[Dataset excerpts]
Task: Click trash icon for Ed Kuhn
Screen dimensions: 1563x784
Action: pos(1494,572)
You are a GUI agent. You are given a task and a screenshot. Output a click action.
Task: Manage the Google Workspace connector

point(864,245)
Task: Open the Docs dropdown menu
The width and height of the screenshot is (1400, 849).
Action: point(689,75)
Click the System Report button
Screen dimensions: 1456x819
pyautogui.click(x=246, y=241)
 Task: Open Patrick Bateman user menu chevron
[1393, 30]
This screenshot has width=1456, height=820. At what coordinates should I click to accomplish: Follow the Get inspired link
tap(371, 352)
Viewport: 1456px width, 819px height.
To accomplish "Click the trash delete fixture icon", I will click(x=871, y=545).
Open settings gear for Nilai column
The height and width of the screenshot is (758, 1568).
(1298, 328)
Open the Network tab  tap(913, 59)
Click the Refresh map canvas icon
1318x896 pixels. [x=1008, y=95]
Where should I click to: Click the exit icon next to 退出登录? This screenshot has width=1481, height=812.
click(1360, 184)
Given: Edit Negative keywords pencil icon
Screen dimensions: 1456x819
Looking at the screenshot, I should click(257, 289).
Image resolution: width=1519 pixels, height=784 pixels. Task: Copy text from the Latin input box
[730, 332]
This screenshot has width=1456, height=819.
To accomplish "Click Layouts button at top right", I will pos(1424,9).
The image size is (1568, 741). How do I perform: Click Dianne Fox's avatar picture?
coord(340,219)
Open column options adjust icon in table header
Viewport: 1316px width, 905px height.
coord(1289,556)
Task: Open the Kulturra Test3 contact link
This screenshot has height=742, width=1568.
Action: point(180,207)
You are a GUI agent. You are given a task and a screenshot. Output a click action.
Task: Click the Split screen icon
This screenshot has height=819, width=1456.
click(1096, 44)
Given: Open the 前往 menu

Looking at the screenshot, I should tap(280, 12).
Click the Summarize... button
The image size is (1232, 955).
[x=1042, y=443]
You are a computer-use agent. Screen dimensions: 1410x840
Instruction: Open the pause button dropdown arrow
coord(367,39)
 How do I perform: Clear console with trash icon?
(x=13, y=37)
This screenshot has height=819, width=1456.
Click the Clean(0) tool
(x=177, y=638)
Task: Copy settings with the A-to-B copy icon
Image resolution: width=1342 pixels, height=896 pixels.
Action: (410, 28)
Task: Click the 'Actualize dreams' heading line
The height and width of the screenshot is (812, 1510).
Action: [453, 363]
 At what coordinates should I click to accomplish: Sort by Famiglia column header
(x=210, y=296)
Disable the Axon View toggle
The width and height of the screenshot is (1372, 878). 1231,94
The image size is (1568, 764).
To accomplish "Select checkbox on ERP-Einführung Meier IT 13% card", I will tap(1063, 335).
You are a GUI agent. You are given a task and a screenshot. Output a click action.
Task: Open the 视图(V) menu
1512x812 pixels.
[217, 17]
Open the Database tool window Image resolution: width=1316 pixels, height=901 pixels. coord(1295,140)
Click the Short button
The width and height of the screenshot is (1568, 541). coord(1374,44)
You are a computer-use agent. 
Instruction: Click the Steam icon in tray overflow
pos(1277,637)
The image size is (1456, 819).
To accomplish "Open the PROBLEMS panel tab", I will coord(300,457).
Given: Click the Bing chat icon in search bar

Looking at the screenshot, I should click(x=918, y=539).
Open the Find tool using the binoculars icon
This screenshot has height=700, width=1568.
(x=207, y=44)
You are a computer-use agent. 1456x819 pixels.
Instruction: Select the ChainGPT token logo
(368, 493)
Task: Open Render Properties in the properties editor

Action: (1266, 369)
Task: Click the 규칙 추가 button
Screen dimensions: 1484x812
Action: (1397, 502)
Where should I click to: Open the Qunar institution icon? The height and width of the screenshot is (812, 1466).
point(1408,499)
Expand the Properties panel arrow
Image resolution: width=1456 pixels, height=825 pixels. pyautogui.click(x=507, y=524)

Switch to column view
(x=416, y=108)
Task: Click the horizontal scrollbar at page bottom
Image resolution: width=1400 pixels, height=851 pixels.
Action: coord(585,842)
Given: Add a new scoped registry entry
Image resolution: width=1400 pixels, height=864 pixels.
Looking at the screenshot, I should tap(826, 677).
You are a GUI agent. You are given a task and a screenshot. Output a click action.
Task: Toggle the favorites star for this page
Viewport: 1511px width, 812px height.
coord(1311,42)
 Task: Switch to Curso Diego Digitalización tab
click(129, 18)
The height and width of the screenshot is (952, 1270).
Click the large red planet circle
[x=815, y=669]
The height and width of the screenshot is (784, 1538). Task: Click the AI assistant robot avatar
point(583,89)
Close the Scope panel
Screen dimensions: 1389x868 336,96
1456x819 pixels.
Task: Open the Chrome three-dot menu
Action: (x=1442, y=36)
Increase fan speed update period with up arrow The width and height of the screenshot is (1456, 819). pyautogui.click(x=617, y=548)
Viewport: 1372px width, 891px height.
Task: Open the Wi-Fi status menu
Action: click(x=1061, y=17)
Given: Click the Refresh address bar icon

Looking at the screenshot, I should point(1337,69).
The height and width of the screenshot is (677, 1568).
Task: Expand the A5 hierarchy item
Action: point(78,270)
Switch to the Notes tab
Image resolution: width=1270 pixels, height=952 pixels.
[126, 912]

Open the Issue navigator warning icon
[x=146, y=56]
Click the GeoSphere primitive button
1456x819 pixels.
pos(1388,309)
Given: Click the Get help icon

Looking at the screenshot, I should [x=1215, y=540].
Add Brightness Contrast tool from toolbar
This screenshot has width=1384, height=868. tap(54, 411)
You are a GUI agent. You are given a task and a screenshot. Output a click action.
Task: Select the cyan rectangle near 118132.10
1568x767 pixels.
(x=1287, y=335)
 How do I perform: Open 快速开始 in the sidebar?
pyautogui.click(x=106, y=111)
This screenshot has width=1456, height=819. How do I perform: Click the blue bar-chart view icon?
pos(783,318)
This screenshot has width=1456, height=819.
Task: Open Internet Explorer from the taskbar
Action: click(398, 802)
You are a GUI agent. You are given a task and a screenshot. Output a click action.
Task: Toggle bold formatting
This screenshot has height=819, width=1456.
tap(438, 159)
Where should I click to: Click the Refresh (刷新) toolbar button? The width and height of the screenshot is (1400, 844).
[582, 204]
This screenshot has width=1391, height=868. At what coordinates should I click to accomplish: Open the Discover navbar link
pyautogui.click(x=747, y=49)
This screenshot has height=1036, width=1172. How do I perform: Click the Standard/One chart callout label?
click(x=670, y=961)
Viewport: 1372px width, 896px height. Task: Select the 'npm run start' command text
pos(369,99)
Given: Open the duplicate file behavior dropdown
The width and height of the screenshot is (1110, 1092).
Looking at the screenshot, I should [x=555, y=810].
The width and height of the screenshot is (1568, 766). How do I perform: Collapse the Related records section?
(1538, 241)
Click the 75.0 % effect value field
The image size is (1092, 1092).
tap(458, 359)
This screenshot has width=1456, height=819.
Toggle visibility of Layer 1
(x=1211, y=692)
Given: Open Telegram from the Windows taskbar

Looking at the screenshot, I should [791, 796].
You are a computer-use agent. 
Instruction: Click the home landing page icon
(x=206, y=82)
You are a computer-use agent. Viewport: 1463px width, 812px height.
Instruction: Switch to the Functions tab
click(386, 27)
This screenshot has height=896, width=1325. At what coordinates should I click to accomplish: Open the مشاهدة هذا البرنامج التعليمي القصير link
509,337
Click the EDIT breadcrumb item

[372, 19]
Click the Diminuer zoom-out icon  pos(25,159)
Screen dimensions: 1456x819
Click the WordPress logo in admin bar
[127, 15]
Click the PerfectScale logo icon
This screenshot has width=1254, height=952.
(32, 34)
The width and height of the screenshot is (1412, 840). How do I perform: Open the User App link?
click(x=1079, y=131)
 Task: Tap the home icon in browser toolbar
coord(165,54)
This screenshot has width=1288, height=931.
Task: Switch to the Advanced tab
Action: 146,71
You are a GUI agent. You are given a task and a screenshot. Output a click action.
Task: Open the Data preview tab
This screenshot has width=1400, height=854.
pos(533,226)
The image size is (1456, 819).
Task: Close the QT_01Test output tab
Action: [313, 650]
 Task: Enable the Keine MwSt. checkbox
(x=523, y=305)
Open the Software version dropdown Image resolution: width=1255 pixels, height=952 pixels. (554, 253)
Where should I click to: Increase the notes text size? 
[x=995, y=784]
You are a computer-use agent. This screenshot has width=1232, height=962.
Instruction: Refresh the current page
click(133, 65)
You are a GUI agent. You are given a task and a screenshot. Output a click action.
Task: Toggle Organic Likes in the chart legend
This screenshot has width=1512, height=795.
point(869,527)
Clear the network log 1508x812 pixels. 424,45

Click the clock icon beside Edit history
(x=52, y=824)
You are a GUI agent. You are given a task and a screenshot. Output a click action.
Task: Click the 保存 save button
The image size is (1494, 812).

▶ _TO DO_: Return every line of the entries above that the string "settings" appears in.

▶ _THE COMPLETED TASK_:
Open settings gear for Nilai column
Task: Copy settings with the A-to-B copy icon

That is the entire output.